READING PASSAGE:
** BEGIN **

There are a number of factors that drive aircraft obsolescence, fuel burn being the most notable.  As engines increased in efficiency, newer aircraft have significantly lower operating costs than predecessors.  However, capital costs and interest rates also play a role in the equation, as does the supply-demand balance and pricing of older aircraft.  Those trade-offs are carefully evaluated by airlines as they project potential revenue and cost differentials and their retirement decisions.

Historic Perspective

What does history tell us about single aisle fleets and retirements?  Aircraft have a limited economic life, but this varies  among the OEMs. This is primarily due to the age of the fleets, with Boeing and Douglas having produced narrow bodies since 1958 while Airbus didn’t enter the market until 1989.  The oldest Airbus narrow-bodies are now turning 28 years old, while the oldest Boeing and Douglas aircraft are senior citizens.

The age at which aircraft retire has been growing over the last few decades, as new models replace old ones and economic conditions for the industry change with recessions, 9-11, SARS and other exogenous factors.

2016-06-15_9-50-09It is notable that after 2000, and higher fuel prices, the retirement pattern changed.  Today, most airframes can easily last for 30-40 years, but aircraft tend to become economically obsolete prior to their physical obsolescence.  The four-engine A340 is an example, particularly compared to its A330 sibling.  One is economically obsolete, with many retired or converted to VIP use, while the other remains a mainstay of airline operations.

** END **

RECORDS PROVIDED:

** BEGIN **

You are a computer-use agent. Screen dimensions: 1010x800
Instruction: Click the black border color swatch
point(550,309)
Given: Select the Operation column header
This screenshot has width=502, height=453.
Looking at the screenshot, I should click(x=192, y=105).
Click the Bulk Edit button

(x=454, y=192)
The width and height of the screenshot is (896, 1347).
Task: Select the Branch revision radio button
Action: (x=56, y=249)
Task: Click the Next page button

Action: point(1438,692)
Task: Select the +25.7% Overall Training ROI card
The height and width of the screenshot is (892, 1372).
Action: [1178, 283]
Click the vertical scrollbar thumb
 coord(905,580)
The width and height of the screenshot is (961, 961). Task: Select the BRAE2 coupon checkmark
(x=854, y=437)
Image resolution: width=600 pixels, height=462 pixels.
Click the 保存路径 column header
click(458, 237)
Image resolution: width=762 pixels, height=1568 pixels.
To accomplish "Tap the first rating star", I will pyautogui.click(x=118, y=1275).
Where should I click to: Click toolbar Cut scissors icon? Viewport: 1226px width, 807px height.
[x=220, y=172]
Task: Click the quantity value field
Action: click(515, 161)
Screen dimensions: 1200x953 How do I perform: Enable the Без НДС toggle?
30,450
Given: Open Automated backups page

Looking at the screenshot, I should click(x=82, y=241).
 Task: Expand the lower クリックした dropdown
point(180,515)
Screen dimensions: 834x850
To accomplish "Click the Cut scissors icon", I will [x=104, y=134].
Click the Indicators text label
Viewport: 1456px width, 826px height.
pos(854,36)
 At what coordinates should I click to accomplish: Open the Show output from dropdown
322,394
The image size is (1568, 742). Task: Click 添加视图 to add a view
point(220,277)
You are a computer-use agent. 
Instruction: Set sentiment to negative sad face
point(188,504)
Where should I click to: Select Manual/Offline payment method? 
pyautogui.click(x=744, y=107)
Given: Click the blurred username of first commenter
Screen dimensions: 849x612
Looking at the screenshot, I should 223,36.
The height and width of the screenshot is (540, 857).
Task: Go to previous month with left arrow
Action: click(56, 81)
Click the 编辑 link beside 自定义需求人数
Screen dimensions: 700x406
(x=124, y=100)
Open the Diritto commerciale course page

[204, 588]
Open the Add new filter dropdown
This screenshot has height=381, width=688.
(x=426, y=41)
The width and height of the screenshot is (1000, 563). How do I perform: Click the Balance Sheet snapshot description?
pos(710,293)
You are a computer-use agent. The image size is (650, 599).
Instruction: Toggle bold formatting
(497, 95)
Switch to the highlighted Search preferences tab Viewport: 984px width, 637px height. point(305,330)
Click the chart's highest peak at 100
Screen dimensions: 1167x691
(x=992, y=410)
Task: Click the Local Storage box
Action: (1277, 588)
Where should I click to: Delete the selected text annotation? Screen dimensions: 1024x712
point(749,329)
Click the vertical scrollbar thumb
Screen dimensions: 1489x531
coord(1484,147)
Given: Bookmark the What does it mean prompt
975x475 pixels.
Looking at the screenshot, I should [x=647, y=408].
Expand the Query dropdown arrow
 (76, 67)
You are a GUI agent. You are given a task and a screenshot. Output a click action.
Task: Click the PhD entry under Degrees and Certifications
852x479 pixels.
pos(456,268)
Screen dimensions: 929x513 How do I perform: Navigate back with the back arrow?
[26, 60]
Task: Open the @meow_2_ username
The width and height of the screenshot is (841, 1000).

** END **

PROBLEM: According to the passage on aircraft obsolescence, in what year did Airbus enter the narrow-body market?

ANSWER TO THIS EXERCISE: 1989